My Take

I am using this page to collect my thoughts as I continue on the path of a writer.  This is only what I’ve learned and believe so far.  At some point, I’ll probably delete some of these bullets and certainly add others.  I’ll keep the ones I delete though, might as well get a sense of the evolution there.  Anyway, take a grain of salt and read on. (and please offer feedback in the comments)

General Thoughts

There are no rules in writing.  Don’t let anyone, as published as they may be, tell you otherwise.  Writing facilitates communication.  Communication facilitates thought.  Thought facilitates interest.  As long as you’re communicating, you’re writing just fine.  But be sure that you are…

Writing is…

…A solitary act.  Even on a bench in Penn Station, you write alone.

…A solitary act.  Two people have never written anything.  They’ve only shuffled their sentences and words.

…A solitary act.

…A form of psychosis.  History could have played out where all good fiction writers were committed for multiple personality disorders.

…A form of psychosis.  If you don’t laugh and cry during your scenes, and love and hate your characters, neither will your reader.

…A matter of opinion.  Figure out whose opinion matter to you.  The word “mine” should be first on a thoughtful and concise list.

Extracted data entries:
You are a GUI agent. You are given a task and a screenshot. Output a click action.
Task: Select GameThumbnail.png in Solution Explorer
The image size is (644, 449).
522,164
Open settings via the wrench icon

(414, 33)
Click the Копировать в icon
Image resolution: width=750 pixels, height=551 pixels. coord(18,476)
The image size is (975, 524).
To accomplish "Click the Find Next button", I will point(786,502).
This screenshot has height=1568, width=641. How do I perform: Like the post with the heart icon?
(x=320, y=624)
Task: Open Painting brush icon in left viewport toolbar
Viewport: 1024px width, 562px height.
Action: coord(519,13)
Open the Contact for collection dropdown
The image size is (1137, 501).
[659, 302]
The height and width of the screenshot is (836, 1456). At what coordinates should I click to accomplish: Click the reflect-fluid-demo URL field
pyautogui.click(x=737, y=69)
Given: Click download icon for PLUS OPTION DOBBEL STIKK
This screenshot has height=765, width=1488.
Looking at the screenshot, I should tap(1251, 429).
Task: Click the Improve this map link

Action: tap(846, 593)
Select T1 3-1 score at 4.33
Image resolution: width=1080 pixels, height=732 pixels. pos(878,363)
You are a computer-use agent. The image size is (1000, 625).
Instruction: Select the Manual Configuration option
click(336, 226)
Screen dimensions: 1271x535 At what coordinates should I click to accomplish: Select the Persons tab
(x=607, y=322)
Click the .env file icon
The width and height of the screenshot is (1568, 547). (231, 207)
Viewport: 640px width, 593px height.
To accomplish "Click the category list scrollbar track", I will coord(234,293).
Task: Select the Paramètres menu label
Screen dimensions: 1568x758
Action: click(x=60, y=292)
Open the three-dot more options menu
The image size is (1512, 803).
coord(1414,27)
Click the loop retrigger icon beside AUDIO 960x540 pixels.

— AIM 1 —
According to the notes on writing, why will the author hold on to bullets that get deleted from the page?
— AIM 2 —
Extract the passage from the notes on writing between "Writing is…" and "multiple personality disorders.", inclusive.
— AIM 3 —
Write what comes next in the notes on writing, starting after their last line.

— EXERCISE RESPONSE 1 —
The author will keep the deleted bullets in order to get a sense of how the views on the page evolve over time.

— EXERCISE RESPONSE 2 —
Writing is…

…A solitary act.  Even on a bench in Penn Station, you write alone.

…A solitary act.  Two people have never written anything.  They’ve only shuffled their sentences and words.

…A solitary act.

…A form of psychosis.  History could have played out where all good fiction writers were committed for multiple personality disorders.

— EXERCISE RESPONSE 3 —
Parent your vocabulary.  You will always love and be proud of it.  You will never put it in harmful situations.  You will always push its creativity and the limits of its abilities.  You will never substitute anything for it.  And above all, you will always see that it grows and becomes a more interesting person.

Know grammar.  Know it good.

When in the throes of creating a story, outside reading is done for rhythm not content.  Be VERY careful – like tiptoeing-through-a-dark-room-of-cobras careful – reading authors who own a stylistic market, like McCarthy or Wolff.  The temptation to copy will be unbearable, as will your work if you acquiesce even a smidge.

Embrace the little victories like you’ve won the war.  This is your fuel.  If a reader tells you something moved them, or an editor/gatekeeper gives you a bump in the right direction, whatever, love the hell out of it.  Relish.  Close your eyes and remember that’s why you’re doing what you’re doing.  You wrote for the reader and the reader wrote back.  Play it cool, but, on the inside, pump your fist.  Hard.  Then get back to work.

Never delete anything you’ve written. Build graveyards.  Unless you’re writing a manifesto on inefficiency, you should be working on a computer.  Have graveyard files of extricated ideas and texts.  These graveyards should have uninteresting names like “Good but didn’t fit,” “fits but isn’t good,” “random” and “crap.”  Reread each as appropriate or at least once a year.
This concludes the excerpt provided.